Therapies using real food
Part of this is laughing through the pain at references to eating disorders as "unhealthy eating habits" and "unhealthy relationship with food" which comically and tragically understate the case.
I find the following hysterical:
"Therapies using real food are not always successful as they can ascorbate (!!) the problem and create even more anxiety.
By using virtual reality you can slowly build up their confidence around food before eventually reintroducing them to real thing"
I'm a big fan of using "exposure and response prevention," "desensitization" and other techniques so well established in the treatment of OCD and phobia. I'm excited about the prospects of virtual reality and other technologies in treatment.
But for pity's sake: not as a replacement or a delay in the real thing!
We have six opportunities a day for real exposure therapy: meals and snacks. Is it hard? Heck, yeah. But the food isn't a problem to be delayed. The brain health the patient needs to face and overcome the phobia is in that food.
I hate to diss a wonderfully geeky approach but may I suggest we focus our attention on methods of keeping the patient at the real table and not another way to show that we're less able to tolerate their anxiety than they are?
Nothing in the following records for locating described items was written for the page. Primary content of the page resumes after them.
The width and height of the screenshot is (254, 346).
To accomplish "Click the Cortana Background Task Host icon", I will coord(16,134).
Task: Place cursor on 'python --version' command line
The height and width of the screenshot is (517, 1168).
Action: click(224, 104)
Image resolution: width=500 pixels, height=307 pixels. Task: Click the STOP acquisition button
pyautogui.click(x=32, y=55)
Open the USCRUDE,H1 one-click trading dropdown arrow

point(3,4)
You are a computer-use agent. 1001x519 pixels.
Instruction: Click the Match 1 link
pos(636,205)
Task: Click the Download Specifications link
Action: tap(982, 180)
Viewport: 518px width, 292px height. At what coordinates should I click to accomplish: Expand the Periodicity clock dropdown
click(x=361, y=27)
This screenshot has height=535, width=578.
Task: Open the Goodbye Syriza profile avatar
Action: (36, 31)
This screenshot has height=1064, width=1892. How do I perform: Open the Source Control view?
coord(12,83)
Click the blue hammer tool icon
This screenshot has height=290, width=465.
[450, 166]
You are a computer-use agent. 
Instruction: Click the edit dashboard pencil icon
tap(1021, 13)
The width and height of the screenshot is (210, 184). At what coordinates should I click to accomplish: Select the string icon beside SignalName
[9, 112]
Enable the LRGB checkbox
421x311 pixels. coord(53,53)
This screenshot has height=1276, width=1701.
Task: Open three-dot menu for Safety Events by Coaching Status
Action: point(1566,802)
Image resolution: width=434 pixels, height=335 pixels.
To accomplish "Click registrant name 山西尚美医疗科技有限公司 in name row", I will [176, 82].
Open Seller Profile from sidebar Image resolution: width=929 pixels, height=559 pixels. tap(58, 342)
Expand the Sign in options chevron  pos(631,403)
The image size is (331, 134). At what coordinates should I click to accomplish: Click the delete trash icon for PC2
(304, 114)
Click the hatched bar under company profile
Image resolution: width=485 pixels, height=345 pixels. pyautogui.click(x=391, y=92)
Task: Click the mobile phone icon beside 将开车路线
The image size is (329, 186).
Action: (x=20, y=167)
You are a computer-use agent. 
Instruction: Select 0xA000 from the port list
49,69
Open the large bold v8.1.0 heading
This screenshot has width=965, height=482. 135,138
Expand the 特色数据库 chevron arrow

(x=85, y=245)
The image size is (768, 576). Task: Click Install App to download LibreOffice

Perhaps we could load up the program with exposures to the following instead:
- Choosing foods at a buffet surrounded by people moaning about how much they want but should not eat.
- Aunt Sally describing her cleansing diet during Thanksgiving dinner.
- Track practice where the coach tells everyone to eat a salad for dinner and that vomiting during the race is normal.
- Diet commercials, exercise equipment infomercials, and public service BMI calculation instructions.